Do governo federal, a primeira ajuda foi falha, como o próprio ministro da Economia, Paulo Guedes, admite. Os R$ 40 bilhões disponibilizados para financiar folhas de pagamento não atenderam às reais necessidades do setor, já que, na prática, o problema das empresas era manter o custo fixo das operações, o que não seria contemplado pela linha do governo criada para ajudar a pagar o salário de funcionários.
Apenas R$ 2 bilhões chegaram aos bolsos dos micro e pequenos empresários, 5% do que a equipe econômica previa emprestar. Esse valor reduziu o custo da folha de 1,3 milhão de empregados, em mais de 79.000 empresas, muito abaixo dos 12,2 milhões de empregados e 1,4 milhão de empresas previstos inicialmente.
A principal crítica de economistas é em relação às garantias, que deveriam ter sido dadas desde o início pelo Tesouro Nacional: "Não faz sentido esperar que os bancos privados assumissem o risco desses empréstimos durante a crise, se eles não fazem isso nem sem crise", diz Gonzalez. Na primeira linha anunciada, o Tesouro garantia 85% do valor em caso de calote.
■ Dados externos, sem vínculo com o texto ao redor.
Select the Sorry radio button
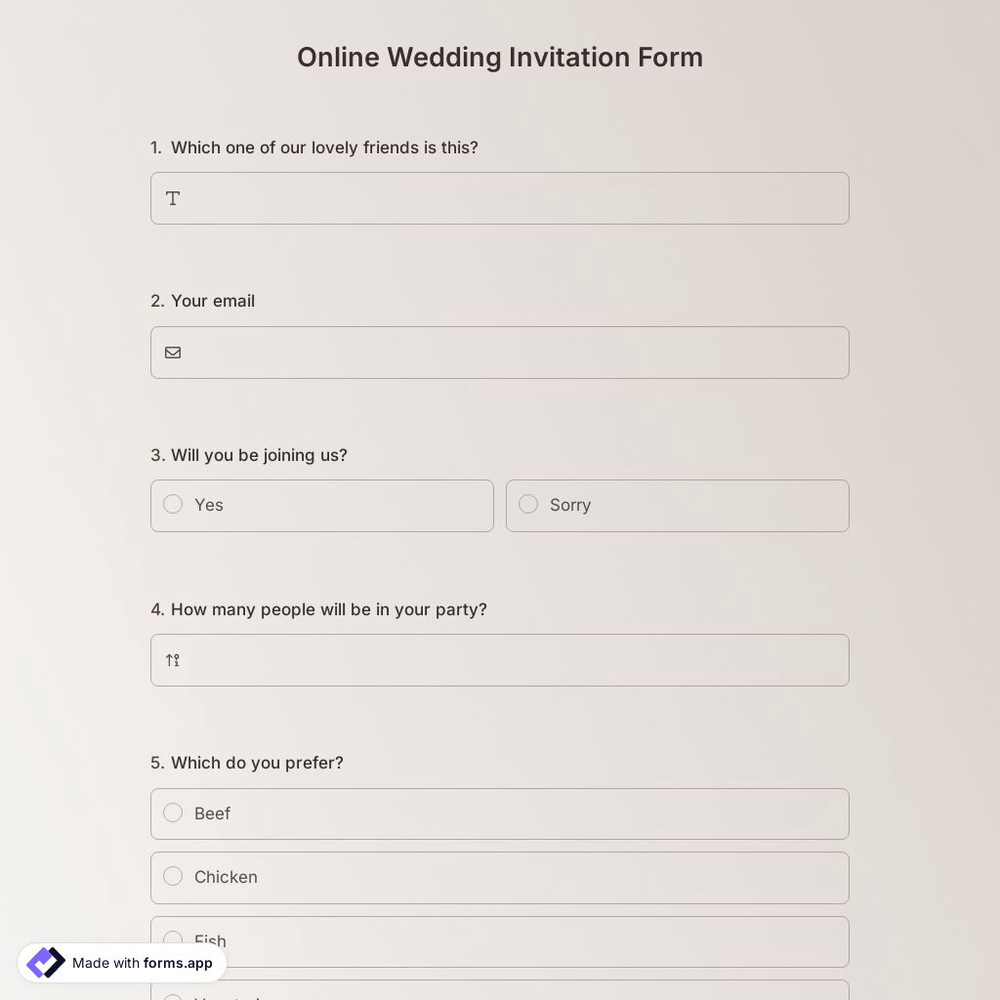The height and width of the screenshot is (1000, 1000). 528,504
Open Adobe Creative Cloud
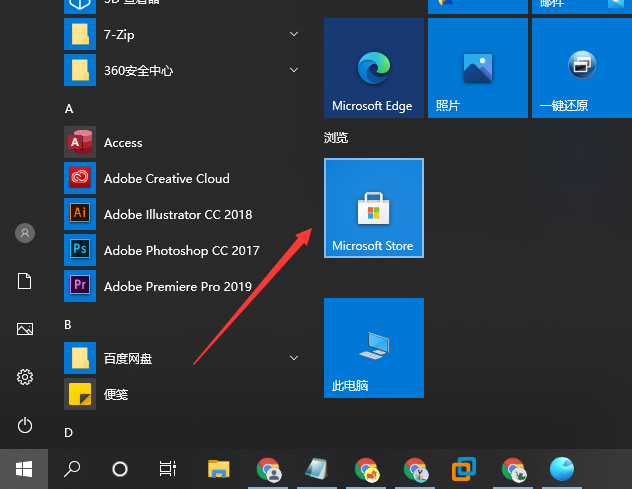632x489 pixels. click(166, 179)
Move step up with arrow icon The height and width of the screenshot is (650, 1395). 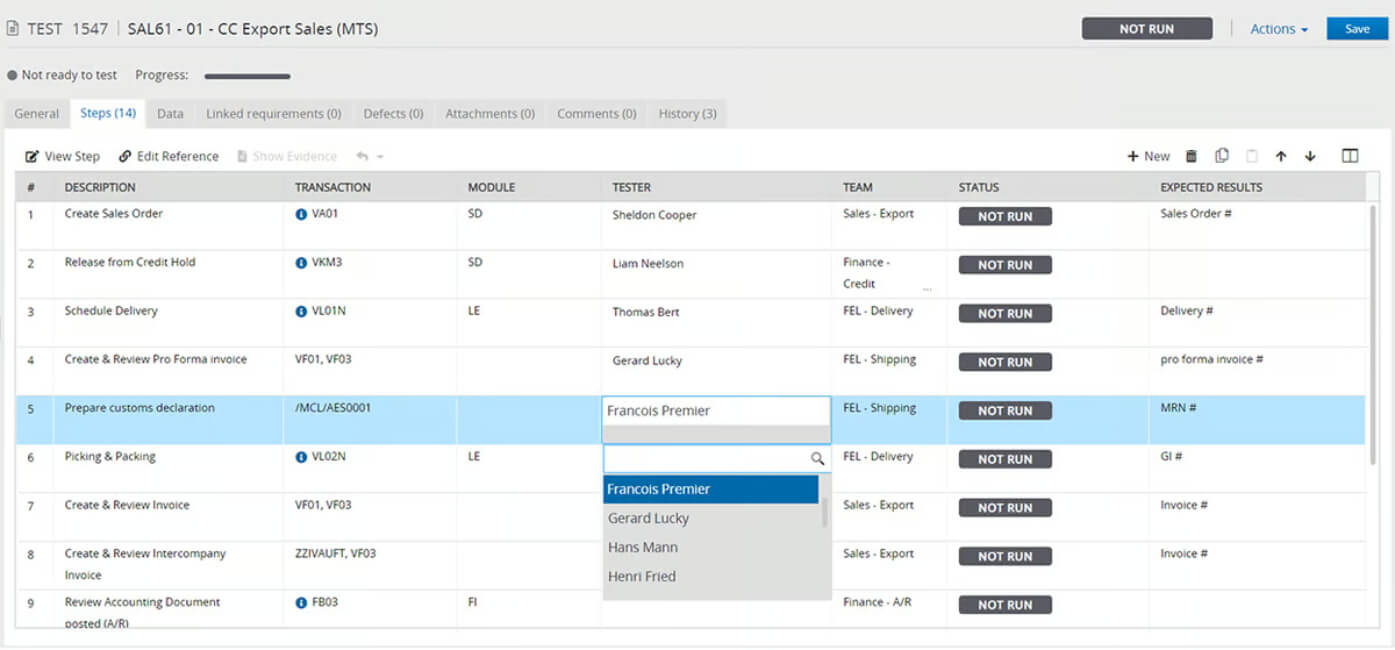tap(1281, 156)
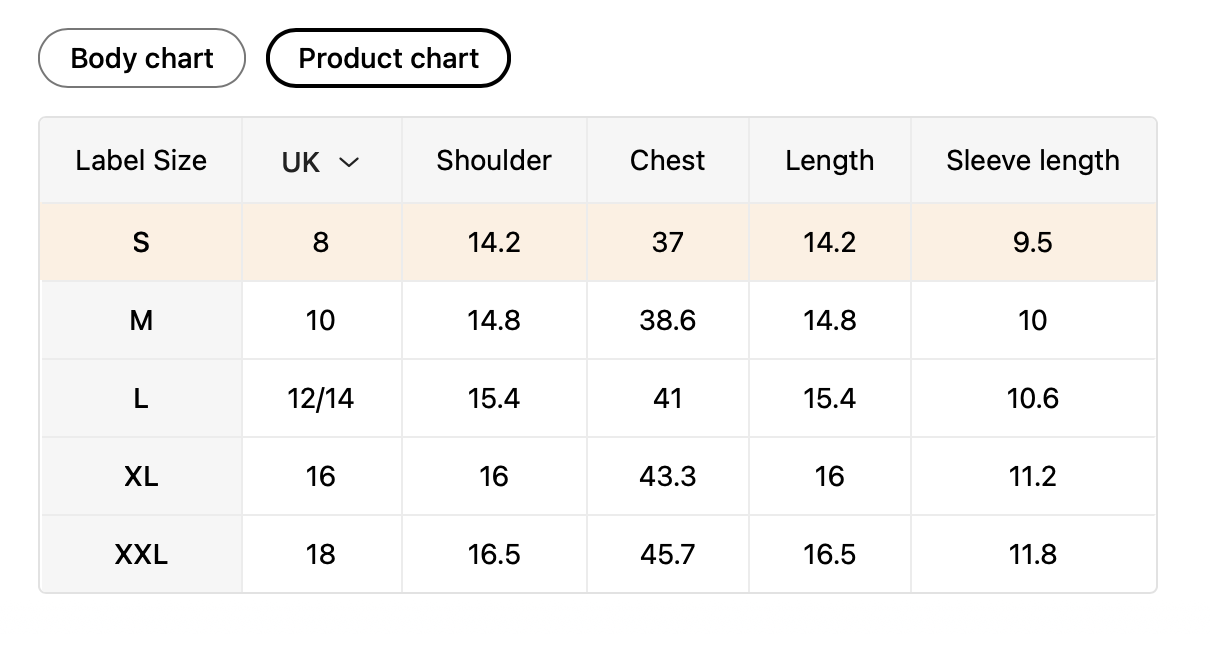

Os outros 15% ficariam com as instituições.
A grande maioria dos pequenos empresários foram buscar crédito primeiro nos bancos públicos, como mostrou o Sebrae em pesquisa recente. Essas instituições, no entanto, foram as que menos atenderam os pedidos do segmento, mais aceito entre as cooperativas de crédito e, em segundo lugar, bancos privados.
Gonzalez alerta ainda para a importância da saúde desses negócios para o mercado de trabalho, já que são responsáveis por mais da metade dos empregos formais no país:
Na semana passada, foi anunciado um novo plano, o Programa Nacional de Apoio às Microempresas e Empresas de Pequeno Porte (Pronampe), que oferece garantia total de um fundo de 15,9 bilhões de reais do Tesouro Nacional aos bancos. Desta vez, as pequenas que aderirem devem ter permissão para demitir parte do quadro de funcionários, o que antes era proibido e também acabou afastando interessados.
Para Gonzalez, no entanto, não será suficiente para atender quem precisa, já que a tendência daqui para frente é que os bancos retraiam ainda mais suas linhas em meio ao cenário de grande incerteza e risco: "Os pequenos negócios estão dependendo de duas coisas: a duração da pandemia e o quanto do dinheiro prometido ainda vai chegar na ponta. Nesse momento, o que vai funcionar é um papel contracíclico por parte do governo federal e de seus bancos públicos", diz.
O saldo da carteira de crédito nos cinco maiores bancos comerciais em 2019 foi de R$ 221 bilhões, de acordo com o estudo da FGV: "mais uma evidências de que mesmo antes da atual crise já havia insuficiência de oferta frente às necessidades de crédito das micro e pequenas.. A insuficiência persiste mesmo considerando os recursos do BNDES", diz Gonzalez.